Date: 2005-08-24 10:47 am (UTC)
From: [identity profile] murmanskdays.livejournal.com
This is a good movie. Too bad it has never achieved any finincal success here, in Russia. People here prefer to watch something like Nochnoy Dozor (Ночной дозор, The Night Watch) - have you ever heard of that one? It's laughable.

(no subject)

Date: 2005-08-24 07:37 pm (UTC)
From: [identity profile] diabloenelojo.livejournal.com
We as Americans can look forward to a wide release this fall, and, if we're lucky, a remake as well. Joy.

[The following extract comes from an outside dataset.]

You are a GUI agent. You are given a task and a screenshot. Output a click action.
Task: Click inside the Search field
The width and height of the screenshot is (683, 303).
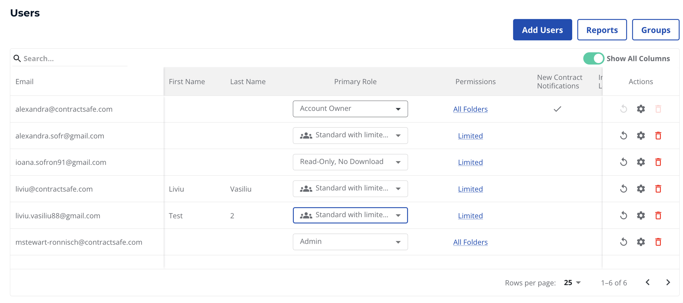(x=66, y=58)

On the other hand, a friend from Cyprus mailed me a copy of Koktebel, which never made it over to the US, and it was easily my favorite Russian film of the last five years (which is to say I preferred it to both Russian Ark and The Return).

(no subject)

Date: 2005-08-24 08:10 pm (UTC)
From: [identity profile] murmanskdays.livejournal.com
I always find strinking similarities in Koktebel and The Return. Still, I guess I prefer the former

(no subject)

Date: 2005-08-24 11:28 am (UTC)
From: [identity profile] bifteck.livejournal.com
Wow, this sounds excellent. I do hope I can see it in New York.

(no subject)

Date: 2005-08-24 02:33 pm (UTC)
From: [identity profile] nicepimmelkarl.livejournal.com
admit. u are a dramanator bird.

(no subject)

Date: 2005-08-24 11:47 pm (UTC)
From: [identity profile] bifteck.livejournal.com
If only I knew what that was.

(no subject)

Date: 2005-08-24 12:41 pm (UTC)
From: [identity profile] piratehead.livejournal.com
Oh would that we Americans still had the democratic informality of those plucky, wise-cracking GIs, whose brutal vulgarity bayonetted the 'otherness' of brutal autocracies, but I'm afraid that American informality has developed into a kind of covert formality, a complex protocol of deference and authority which, although couched in folksy familiarity, is governed by rituals of deference and authority no less than the courts of emperors and czars.

(no subject)

Date: 2005-08-24 12:57 pm (UTC)
From: [identity profile] dzima.livejournal.com
Something that might be of interest:
http://www.bpf.org/tsangha/loy-victoria.html
http://www.racematters.org/zenatwar.htm

(no subject)

Date: 2005-08-24 02:24 pm (UTC)
From: [identity profile] nicepimmelkarl.livejournal.com
we all end up on mount baldy.

(no subject)

Date: 2005-08-25 02:09 am (UTC)
From: [identity profile] sparkligbeatnic.livejournal.com

A Cohen fan, are you NiceKarl?

AC

Date: 2005-08-25 01:30 am (UTC)
From: (Anonymous)
i have the new animal collective "feels" any body want it?

(no subject)

Date: 2005-08-25 05:58 pm (UTC)
From: (Anonymous)
and then an other... what is he saying ? curiosity is twinged like a marketing mans cocaine budget with an extra 10,000 dollar http://www.kovac.co.uk the site becomes the dying in 12 days...
Implored reading for the wrongness, 12 day "funny" will expire, but will intermitantly post for exposure, its a horrible dredge..but will raise somes smiles and furrow some frowns, by all means ask it, it asks with courtesy http://www.kovac.co.uk it recommends it for momus so that the angle of real life living can be seen, focused and appreciated not the wrong money priveledge dog.

(no subject)

Date: 2005-08-25 11:04 pm (UTC)
From: [identity profile] eveninginmadrid.livejournal.com
nice analysis, nick, with regard to the post-war(s) japan & russia.
For a completely different perspective on the emperor, and if you haven't seen it, i really recommend "The Emperor's Naked Army Marches On" - Yuki Yukite Shingun.